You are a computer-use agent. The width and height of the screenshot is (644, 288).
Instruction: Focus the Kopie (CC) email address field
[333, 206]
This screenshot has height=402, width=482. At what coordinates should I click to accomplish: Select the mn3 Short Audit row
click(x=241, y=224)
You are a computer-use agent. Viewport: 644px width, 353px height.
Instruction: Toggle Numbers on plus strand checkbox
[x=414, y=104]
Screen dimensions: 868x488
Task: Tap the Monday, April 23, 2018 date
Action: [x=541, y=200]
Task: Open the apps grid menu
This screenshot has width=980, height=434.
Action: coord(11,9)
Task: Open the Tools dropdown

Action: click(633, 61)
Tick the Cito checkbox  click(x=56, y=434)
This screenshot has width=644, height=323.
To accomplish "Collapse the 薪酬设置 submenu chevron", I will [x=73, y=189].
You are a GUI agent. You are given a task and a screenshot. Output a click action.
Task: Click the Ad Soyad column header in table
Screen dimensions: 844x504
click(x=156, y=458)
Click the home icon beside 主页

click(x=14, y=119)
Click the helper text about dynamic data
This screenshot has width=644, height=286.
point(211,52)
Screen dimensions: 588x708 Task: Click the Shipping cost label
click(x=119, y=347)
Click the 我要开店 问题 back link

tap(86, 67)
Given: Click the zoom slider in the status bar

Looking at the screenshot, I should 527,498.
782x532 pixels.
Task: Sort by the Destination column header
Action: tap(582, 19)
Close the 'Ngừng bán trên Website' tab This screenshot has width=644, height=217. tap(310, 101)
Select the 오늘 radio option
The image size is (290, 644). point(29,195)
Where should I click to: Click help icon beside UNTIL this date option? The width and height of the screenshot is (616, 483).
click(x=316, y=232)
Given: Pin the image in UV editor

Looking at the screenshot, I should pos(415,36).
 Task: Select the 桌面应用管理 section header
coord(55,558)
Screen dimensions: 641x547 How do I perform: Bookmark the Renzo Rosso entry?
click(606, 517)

____

## [ACTIVITY]
Each line from the one containing "Click the 我要开店 问题 back link" to the end of the records should be echoed exactly, and no other line.

## [ANSWER]
Click the 我要开店 问题 back link

tap(86, 67)
Given: Click the zoom slider in the status bar

Looking at the screenshot, I should 527,498.
782x532 pixels.
Task: Sort by the Destination column header
Action: tap(582, 19)
Close the 'Ngừng bán trên Website' tab This screenshot has width=644, height=217. tap(310, 101)
Select the 오늘 radio option
The image size is (290, 644). point(29,195)
Where should I click to: Click help icon beside UNTIL this date option? The width and height of the screenshot is (616, 483).
click(x=316, y=232)
Given: Pin the image in UV editor

Looking at the screenshot, I should pos(415,36).
 Task: Select the 桌面应用管理 section header
coord(55,558)
Screen dimensions: 641x547 How do I perform: Bookmark the Renzo Rosso entry?
click(606, 517)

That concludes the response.